[[ TEXT FOR ANALYSIS, beginning ]]

I implemented the latest r10k module code + fork and was not able to reproduce either the multiple webhook deploys or the "parent directory does not exist" error, which I was able to do pretty consistently before the patch (even with a quick test). So I'm quite optimistic that this will work for us.

However, I had been using "include ::pe_r10k", which no longer is allowed (we were on an older version pre-voxpupuli). For the test, I switched to "include ::r10k" - but is it possible to use the pe_r10k module bundled with Puppet Enterprise and the r10k module's webhook (r10k::mcollective, r10k::webhook, etc.) at the same time?

I won't have a chance to test dropping the gitlab timeout (which I need to do) or the gist for the webhook return (which I probably don't need to do, as long as the locking continueds to work) until January.

rnelson0 commented 7 years ago

I don't know anything about the pe_r10k class so cannot comment on that aspect. However the signs look good for the patch fixing things. Given you probably are focused on any remaining PE upgrade issues and then some vacation time, let's pick this back up in January. Thanks! -- Rob Nelson

esalberg commented 7 years ago

I was referring to this in init.pp: (# Check if user is declaring both classes (# Other classes like r10k::webhook is supported but (# using both classes makes no sense unless given pe_r10k (# overrides this modules default config if defined(Class['pe_r10k']) { fail('This module does not support being declared with pe_r10k') }

My masters all have: include ::pe_r10k include ::r10k::mcollective

and the MoM has in addition: class {'r10k::webhook::config': class {'r10k::webhook':

The issue appears to be in both webhook.pp and mcollective.pp, which both have: require ::r10k

Commits where this was added (we are using an older commit): mcollective.pp: https://github.com/voxpupuli/puppet-r10k/commit/d1fe76d7dee828250bb7000cc93500bd5a7248b5#diff-dca4e79d8eeeb74d4d8d77cf12eb6e14

webhook.pp: https://github.com/voxpupuli/puppet-r10k/commit/a2d4ce9b33ebca8186113e6d3204f10b8222401c#diff-99d1e71cb836710a60b0805c80d9b560

I noticed that the locking code was just merged today, so that's great. Any idea what should be done about that new require (I'm not sure why it was added, so I don't want to just say remove it - I'm assuming it was put in for a reason) so that I can move to the latest version of the module?

[[ TEXT FOR ANALYSIS, end ]]

EXERCISE PROMPT: In the r10k webhook discussion, which two files are said to both contain "require ::r10k"?

[[ DATA SECTION, beginning ]]

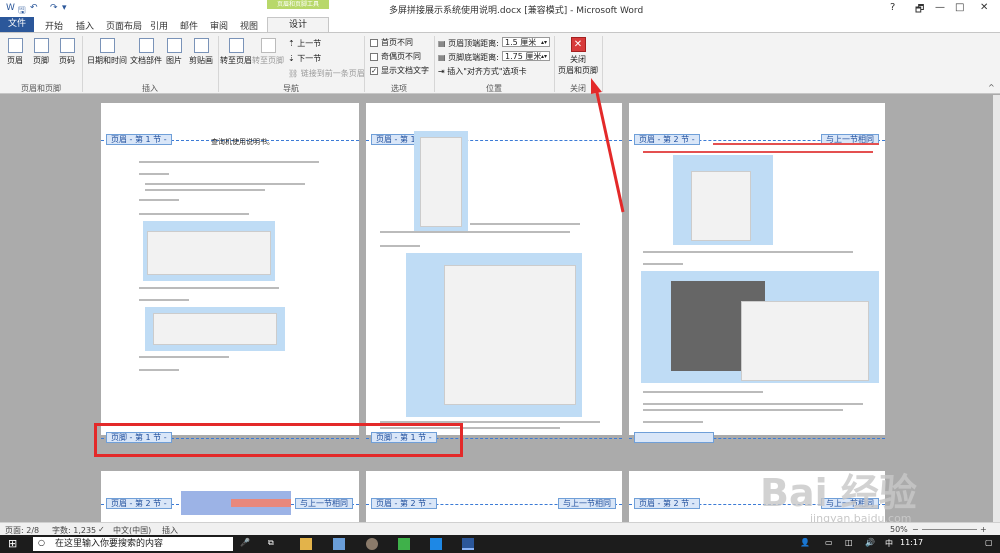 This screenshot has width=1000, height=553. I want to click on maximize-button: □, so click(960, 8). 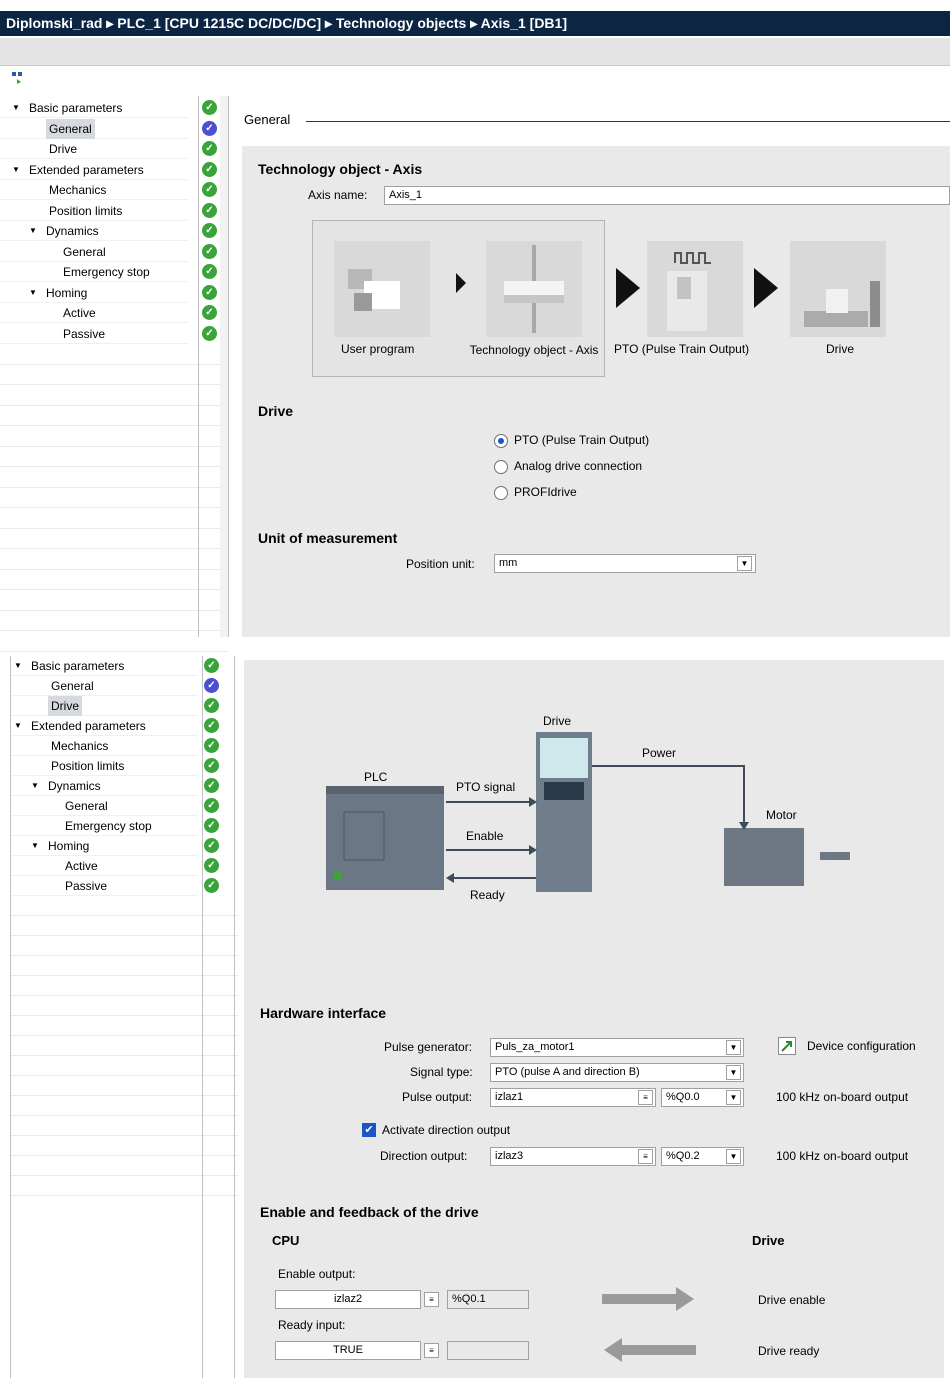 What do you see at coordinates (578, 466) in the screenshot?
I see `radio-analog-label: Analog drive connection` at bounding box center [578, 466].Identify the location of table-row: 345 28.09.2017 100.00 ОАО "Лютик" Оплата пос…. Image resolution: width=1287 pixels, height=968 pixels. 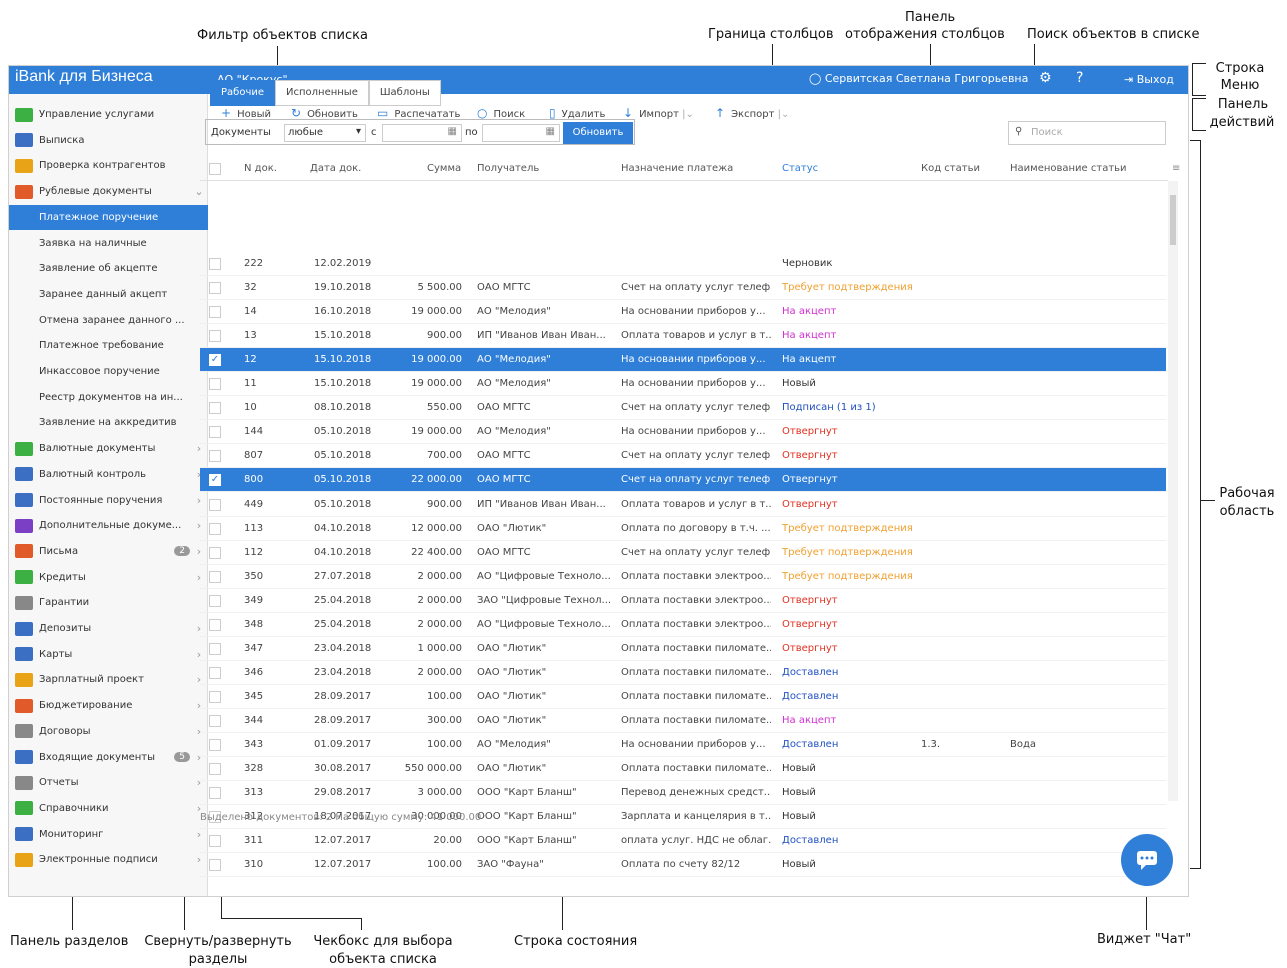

[[ DATA SECTION, end ]]

WRITTEN RESPONSE: webhook.pp and mcollective.pp